Insolvência Energética…

De que vale resistir, insistir, controlar...??? Já te deste conta, em algum momento da tua vida, de estares sempre à procura do teu melhor potencial?

Numa corrida desenfreada de busca do máximo esperado para a nossa vida esquecemos de usar o mínimo necessário, e que já possuímos, para vivenciar aquilo que a vida nos disponibiliza no momento, e não nos damos conta que esse sim é o nosso maior e melhor potencial – a capacidade de aceitar e viver cada instante que nos é presenteado pela vida!

Cada minuto da nossa vida é digno de existir, o que é o mesmo que dizer que cada instante em cada momento, cada situação tem a sua própria dignidade.

Quando o que acontece não é o que pensamos, ou esperamos, que devia acontecer estamos a criar uma dependência na busca dum resultado. Enquanto permanecermos nesta expectativa estaremos como que num looping (círculo vicioso) de frustração que não tem fim, e a cada volta aumentamos a fasquia da expectativa. Esta engrenagem um dia desgasta por excesso (irresponsável) de uso e chega-se a um tal estado que eu gosto de chamar de insolvência energética – desgaste de energia brutal naquilo que não importa num determinado momento.

O resultado do que está a acontecer num determinado instante do presente é o instante em si mesmo, nada mais… e muito menos é a compreensão desse instante, o que em verdade é o que constantemente teimamos fazer. Isto gera um cansaço extremo porque estamos constantemente a tentar compreender o que está a acontecer num determinado instante e ainda não satisfeitos tentamos muitas vezes analisar aquilo que acabamos de compreender… isto é feito inconscientemente em looping, a todo o momento e nem nos damos conta.

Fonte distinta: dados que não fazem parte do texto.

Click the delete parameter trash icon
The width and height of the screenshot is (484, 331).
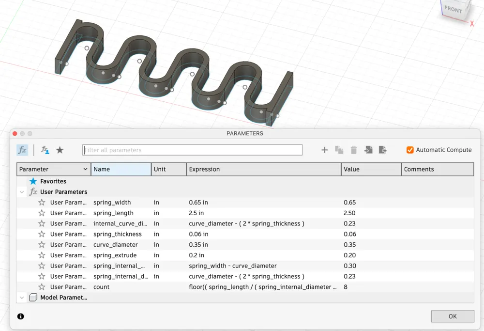[x=353, y=150]

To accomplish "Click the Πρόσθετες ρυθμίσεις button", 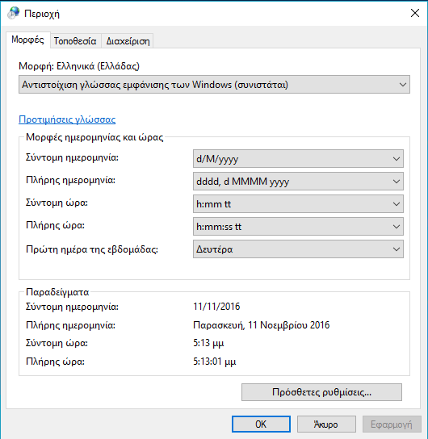I will click(x=321, y=392).
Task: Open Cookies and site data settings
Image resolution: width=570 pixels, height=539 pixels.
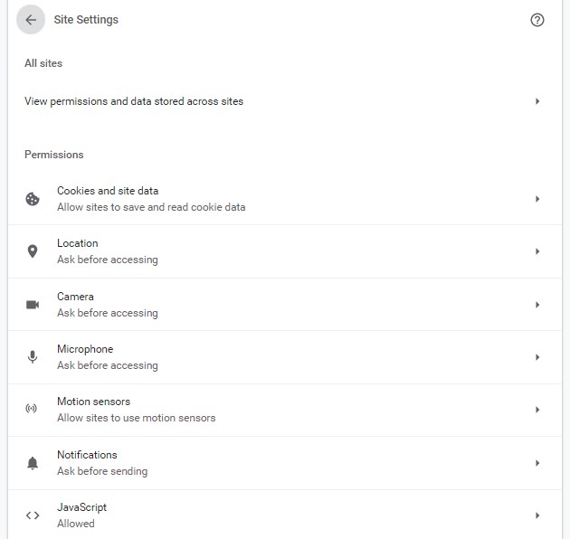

Tudo o que acontece na nossa vida tem um sentido próprio, mesmo que a nossa mente não o compreenda.

Quantas vezes nos angustiamos com os nossos sentidos e nossos próprios significados das coisas, com o objetivo de conseguirmos uma compreensão intelectual, para estarmos em paz?

Não percebemos assim que a paz surge precisamente quando nos abrimos a viver o instante tal como ele é e a descobrirmo-nos nele. Não queremos aceitar que a situação que a vida nos presenteia, a cada instante, é como é precisamente para que nos descubramos a nós mesmos e encontremos essa paz dentro de nós.

A paz não depende do reconhecimento dum resultado esperado… Ela acontece na transformação que é obtida precisamente nas situações que nos surgem e que nos levam ao limite da compreensão. Como não compreendemos usamos o medo para fugir da situação… O truque e o convite da vida é precisamente deixarmo-nos levar pela situação, vivê-la e não evitá-la.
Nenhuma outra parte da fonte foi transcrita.